First off, I want to explore the idea of theory, which was touched on in the chapter I presented. Educational theorizing is often frowned upon by teachers (I know, I was/am one) as not grounded in the reality of the classroom. I agree with Anderson, however, that good theory allows us to think about the big picture and use the ideas to reflect on our own practice. On the other hand, as Anderson pointed out, a theory can also blind us if we subscribe to one ‘pet’ view without question. Going back to the previous weeks presentations/articles, although I did not necessarily subscribe to the views given, I think it is still important to listen to and consider alternate theories and ideas. For example, take the The Computer Delusion by Oppenheimer. While I do believe that technology can offer much to improve education, his anecdotes (although it is interesting how he uses these stories to support his view, yet decries them as poor research earlier in the article) illustrate how NOT to use computers in the classroom. Likewise, Kirschner’s article argues that discovery learning is not advisable. Although I do not think his description of inquiry learning is the model promoted for classroom use, it does remind us of the importance of scaffolding- or guidance - in teaching, all elements of good practice. I guess my point is that arguments that prompt us to question and consider our practice critically are important to our growth as educators. Learning and teaching are messy, they are not easily reduced to theory since they are human endeavors, and humans vary, what works in one situation may not in another. Theory gives us a starting point, ideas to consider and test in the reality of our practice.

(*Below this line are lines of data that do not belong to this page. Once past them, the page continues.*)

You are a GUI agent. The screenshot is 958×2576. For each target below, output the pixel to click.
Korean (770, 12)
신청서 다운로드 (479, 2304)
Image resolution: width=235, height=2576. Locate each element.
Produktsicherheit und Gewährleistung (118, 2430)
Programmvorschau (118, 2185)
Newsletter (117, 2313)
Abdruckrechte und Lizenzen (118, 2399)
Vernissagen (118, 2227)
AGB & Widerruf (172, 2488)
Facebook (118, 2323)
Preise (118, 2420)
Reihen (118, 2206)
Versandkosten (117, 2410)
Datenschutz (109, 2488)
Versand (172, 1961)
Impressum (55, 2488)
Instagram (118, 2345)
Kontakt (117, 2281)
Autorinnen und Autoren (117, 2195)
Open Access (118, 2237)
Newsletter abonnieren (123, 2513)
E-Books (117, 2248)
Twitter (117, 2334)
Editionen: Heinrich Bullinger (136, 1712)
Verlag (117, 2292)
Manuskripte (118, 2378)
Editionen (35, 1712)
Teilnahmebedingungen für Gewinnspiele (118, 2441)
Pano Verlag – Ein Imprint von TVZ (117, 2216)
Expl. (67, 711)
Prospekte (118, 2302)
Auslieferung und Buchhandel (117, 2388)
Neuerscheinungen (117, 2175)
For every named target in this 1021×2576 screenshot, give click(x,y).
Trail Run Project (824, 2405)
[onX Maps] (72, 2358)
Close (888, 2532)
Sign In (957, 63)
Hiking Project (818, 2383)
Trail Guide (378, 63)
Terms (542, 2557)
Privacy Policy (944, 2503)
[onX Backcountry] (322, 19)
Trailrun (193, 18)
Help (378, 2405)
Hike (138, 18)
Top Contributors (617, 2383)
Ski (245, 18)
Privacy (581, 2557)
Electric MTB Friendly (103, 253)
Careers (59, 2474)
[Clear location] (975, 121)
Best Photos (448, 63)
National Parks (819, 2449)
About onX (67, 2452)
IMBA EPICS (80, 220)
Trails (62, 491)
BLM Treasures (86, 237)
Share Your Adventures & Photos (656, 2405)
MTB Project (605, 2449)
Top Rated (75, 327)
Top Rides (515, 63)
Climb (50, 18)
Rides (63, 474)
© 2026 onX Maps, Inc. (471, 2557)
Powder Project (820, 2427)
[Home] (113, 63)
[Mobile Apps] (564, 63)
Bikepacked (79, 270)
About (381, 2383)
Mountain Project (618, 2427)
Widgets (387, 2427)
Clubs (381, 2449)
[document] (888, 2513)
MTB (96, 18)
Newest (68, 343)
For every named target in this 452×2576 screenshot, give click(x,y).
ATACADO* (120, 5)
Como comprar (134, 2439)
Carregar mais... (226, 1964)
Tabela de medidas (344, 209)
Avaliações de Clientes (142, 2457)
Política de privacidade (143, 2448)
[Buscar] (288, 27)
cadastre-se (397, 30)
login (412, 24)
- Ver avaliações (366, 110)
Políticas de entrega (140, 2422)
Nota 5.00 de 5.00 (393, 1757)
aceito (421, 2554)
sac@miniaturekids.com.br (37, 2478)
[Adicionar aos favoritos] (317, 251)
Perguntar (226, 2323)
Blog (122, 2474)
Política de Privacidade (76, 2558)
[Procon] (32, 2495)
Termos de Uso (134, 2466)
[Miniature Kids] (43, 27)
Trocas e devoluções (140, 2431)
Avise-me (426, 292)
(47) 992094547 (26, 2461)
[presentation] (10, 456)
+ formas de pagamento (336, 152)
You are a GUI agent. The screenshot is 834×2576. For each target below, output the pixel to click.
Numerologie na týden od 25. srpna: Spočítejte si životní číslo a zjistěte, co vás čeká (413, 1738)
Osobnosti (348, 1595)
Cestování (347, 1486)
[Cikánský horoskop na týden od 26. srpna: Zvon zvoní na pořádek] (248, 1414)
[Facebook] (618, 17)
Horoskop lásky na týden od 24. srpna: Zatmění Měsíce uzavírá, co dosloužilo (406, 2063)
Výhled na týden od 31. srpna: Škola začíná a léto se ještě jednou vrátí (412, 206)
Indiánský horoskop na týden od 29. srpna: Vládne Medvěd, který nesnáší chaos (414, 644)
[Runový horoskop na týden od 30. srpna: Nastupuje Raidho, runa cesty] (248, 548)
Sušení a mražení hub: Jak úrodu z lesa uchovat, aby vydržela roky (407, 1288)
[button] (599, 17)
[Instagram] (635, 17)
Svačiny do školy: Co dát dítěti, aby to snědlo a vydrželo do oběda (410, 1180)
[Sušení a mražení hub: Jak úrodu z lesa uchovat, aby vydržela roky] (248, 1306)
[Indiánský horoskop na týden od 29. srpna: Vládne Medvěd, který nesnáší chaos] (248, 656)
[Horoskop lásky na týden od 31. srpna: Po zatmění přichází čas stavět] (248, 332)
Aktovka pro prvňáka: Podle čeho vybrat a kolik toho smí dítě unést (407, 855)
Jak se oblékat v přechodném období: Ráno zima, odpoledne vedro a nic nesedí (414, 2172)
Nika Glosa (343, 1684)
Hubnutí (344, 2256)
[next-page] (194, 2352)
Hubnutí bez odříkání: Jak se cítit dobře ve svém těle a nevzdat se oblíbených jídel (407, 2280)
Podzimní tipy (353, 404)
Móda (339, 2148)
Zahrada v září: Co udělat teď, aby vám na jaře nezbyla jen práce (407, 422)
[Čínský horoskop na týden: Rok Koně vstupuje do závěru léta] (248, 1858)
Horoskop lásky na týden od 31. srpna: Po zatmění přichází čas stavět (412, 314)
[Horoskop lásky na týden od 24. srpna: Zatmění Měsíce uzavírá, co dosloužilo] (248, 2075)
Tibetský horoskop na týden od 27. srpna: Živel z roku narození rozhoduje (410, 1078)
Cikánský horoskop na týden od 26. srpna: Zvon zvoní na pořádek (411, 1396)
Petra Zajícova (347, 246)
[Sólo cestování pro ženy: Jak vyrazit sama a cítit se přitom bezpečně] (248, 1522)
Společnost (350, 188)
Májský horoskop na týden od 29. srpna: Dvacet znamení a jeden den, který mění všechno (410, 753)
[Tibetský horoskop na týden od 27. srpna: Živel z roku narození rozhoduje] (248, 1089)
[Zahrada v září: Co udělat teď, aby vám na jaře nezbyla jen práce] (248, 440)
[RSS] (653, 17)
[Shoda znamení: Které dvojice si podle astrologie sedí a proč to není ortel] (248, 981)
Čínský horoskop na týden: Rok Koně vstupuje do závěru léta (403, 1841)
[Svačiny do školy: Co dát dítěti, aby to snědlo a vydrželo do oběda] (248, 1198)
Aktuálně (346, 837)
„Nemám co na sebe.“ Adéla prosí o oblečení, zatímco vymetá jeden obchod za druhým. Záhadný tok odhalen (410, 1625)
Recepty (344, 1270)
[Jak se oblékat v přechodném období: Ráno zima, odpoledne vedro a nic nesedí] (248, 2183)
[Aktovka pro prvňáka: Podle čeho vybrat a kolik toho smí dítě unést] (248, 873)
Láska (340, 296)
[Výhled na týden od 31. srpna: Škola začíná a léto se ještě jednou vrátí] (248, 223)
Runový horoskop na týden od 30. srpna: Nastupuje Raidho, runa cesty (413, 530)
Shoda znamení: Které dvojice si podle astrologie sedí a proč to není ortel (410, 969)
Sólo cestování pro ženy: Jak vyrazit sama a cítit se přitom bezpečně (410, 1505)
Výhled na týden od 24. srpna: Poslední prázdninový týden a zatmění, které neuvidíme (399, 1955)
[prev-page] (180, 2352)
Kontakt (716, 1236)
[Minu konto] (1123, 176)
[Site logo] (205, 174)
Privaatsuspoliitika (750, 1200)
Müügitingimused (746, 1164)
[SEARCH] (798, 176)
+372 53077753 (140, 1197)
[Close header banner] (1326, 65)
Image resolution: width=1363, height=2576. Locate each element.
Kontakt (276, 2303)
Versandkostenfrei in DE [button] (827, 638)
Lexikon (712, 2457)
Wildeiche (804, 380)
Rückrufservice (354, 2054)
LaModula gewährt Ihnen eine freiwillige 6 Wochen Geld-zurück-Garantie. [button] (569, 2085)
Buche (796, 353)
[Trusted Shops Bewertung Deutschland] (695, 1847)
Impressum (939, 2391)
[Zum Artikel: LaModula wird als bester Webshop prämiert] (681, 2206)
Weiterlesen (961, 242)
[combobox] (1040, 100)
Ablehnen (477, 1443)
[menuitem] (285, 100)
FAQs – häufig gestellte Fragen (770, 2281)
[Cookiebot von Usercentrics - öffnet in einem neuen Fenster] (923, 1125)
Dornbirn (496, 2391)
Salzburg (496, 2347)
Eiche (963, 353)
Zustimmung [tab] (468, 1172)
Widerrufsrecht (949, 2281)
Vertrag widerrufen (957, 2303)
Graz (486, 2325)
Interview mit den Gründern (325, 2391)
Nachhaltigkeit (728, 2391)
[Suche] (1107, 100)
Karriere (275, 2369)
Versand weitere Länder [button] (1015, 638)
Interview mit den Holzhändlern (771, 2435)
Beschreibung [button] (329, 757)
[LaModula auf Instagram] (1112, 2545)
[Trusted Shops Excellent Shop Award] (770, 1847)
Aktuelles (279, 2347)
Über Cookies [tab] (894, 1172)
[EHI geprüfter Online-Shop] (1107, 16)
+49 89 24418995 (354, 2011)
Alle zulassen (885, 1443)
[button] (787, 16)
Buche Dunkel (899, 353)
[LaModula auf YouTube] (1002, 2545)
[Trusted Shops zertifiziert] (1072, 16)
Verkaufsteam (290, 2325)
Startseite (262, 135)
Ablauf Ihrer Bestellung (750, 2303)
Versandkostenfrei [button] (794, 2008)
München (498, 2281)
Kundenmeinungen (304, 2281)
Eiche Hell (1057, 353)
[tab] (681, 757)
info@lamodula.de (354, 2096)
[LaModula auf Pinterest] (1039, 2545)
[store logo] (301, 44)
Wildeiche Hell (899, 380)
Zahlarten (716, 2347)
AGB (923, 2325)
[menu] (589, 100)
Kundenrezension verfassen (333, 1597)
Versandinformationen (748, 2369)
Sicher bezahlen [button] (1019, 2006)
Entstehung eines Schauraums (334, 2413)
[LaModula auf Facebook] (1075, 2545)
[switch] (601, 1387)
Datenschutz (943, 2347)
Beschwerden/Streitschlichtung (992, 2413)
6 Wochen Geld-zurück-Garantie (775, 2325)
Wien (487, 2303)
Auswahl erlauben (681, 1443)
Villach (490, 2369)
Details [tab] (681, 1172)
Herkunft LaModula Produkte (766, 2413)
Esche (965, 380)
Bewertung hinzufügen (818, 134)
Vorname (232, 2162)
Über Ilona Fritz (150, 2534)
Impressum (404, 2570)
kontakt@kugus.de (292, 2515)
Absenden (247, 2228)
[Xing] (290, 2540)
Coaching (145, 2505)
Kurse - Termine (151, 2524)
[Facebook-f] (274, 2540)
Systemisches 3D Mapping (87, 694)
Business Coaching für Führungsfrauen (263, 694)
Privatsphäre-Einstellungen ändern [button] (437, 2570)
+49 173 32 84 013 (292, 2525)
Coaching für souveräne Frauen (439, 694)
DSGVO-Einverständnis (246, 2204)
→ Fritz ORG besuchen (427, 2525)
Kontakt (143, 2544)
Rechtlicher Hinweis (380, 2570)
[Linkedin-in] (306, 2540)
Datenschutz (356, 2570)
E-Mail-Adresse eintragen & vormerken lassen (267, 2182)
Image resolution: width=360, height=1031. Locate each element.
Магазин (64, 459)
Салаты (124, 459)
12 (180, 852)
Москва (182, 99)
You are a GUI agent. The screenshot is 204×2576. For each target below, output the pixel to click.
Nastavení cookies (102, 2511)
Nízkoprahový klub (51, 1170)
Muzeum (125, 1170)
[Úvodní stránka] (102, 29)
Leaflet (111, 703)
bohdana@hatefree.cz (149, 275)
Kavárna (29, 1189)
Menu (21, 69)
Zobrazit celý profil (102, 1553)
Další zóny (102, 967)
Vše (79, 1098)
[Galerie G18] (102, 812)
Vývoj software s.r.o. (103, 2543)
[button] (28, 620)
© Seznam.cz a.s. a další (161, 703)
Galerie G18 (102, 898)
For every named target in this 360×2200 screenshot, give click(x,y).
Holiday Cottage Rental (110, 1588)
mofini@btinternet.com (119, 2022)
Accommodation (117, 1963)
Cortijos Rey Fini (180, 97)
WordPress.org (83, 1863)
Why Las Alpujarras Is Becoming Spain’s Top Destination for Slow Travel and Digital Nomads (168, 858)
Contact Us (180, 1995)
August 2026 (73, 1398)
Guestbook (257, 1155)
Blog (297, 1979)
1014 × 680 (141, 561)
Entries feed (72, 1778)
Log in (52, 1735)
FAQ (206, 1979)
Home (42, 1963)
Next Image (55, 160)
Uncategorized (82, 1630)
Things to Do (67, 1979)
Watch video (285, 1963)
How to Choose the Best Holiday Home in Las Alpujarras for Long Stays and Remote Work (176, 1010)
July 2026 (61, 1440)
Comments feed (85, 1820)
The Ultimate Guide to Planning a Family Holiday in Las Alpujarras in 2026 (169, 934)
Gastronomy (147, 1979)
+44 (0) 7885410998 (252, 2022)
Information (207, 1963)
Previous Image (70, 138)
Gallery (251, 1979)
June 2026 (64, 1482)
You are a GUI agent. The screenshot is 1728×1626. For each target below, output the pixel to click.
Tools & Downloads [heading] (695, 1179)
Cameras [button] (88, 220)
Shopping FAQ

Before I move on to my next topic, I recently was watching a few video episodes of Search Engine (from TVO) with Jesse Brown. Take a look at the episodes called “The Luddite” (just funny!), and the ones about saving newspapers (related to Ben’s post a while back about changing media) and about the Internet making us dumber. The videos are funny, but make some good points for consideration.
Now, to finish, I will turn to the some of the ideas Ben presented about the move to education as commodity in the move to corporate globalization. This idea, in particular, was of interest. There has been a distinct trend, especially in the U.S. towards treating education as a business. In some cases, there is a call to have Business Administrators run schools so they are efficient producers. Students are treated like products, throw out the bad ones, churn out good little future workers. We want them to think, but not too much, after all, they might question the status quo! I do not disagree that one of the jobs of a school is to prepare students to become meaningfully employed and enjoy a good standard of living, however, many of the jobs today’s students will enjoy do not exist. There are many other reasons for education as well, like the ability to think creatively and critically, to be ethical, good citizens, to respect other people and viewpoints, to appreciate other ways of thinking and the list goes on. Many of these skills would also be important for employment, but life is more than a job. (As an aside, I came across this wiki recently where the topic of what education is for, is discussed – interesting and something I think all teachers need to think about – why are we doing what we do, teaching what we teach?). Increasingly we see the influence of business, the call for ‘accountability’ – while not a bad thing, is always based on standards set by organizations with a heavy corporate influence and tested by an external, standardized test, that more often than not reduces learning to rote procedures and knowledge. Now corporations might not all be evil, no doubt some wonderful people head up corporations, but their main goal is profit – sometimes at the expense of people and the environment – thus, we need to resist the corporatization of schools – or at least bend them to our will! On that note … I will close up my Apple computer (one of many Apple products, I own), go see if my Toyota is still in one piece and… ) enough of a rant for now and so much for brief!